**Task statement**.
All entries are to be copied verbatim, while the pictures stay out.

**Stored entries**.
=-=-=-=-=

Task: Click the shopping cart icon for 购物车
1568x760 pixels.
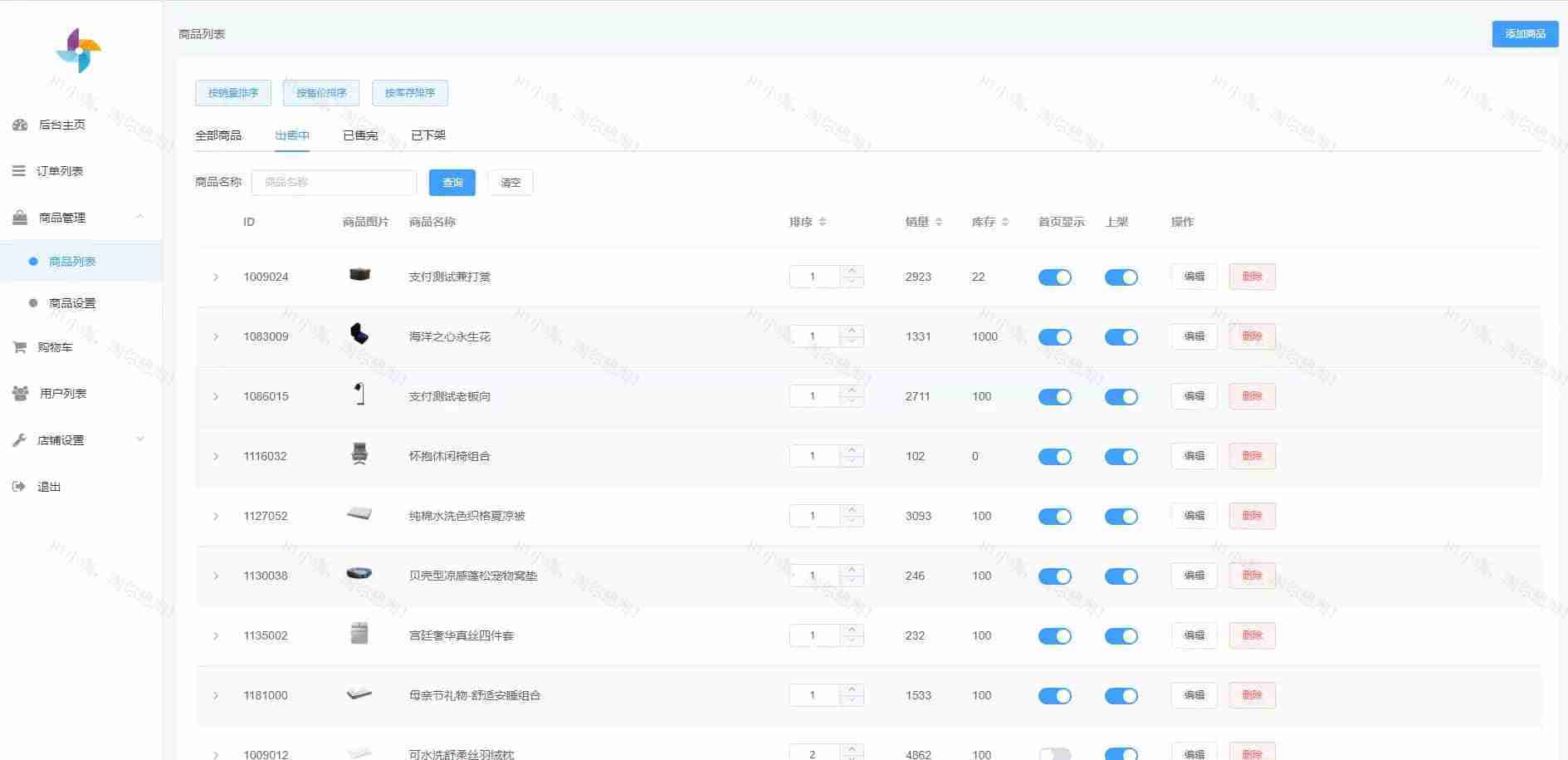Action: (19, 347)
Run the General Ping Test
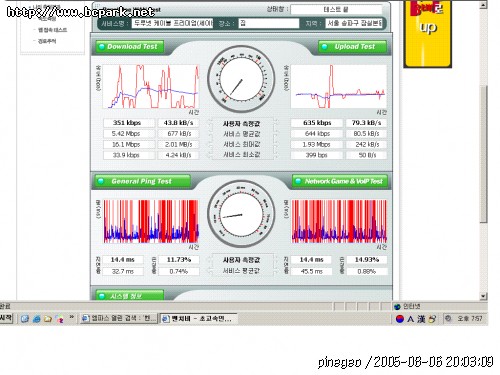The image size is (500, 375). [x=142, y=181]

=-=-=-=-=

**Written reply**.
Task: Click the shopping cart icon for 购物车
1568x760 pixels.
Action: (19, 347)
Run the General Ping Test
The image size is (500, 375). [x=142, y=181]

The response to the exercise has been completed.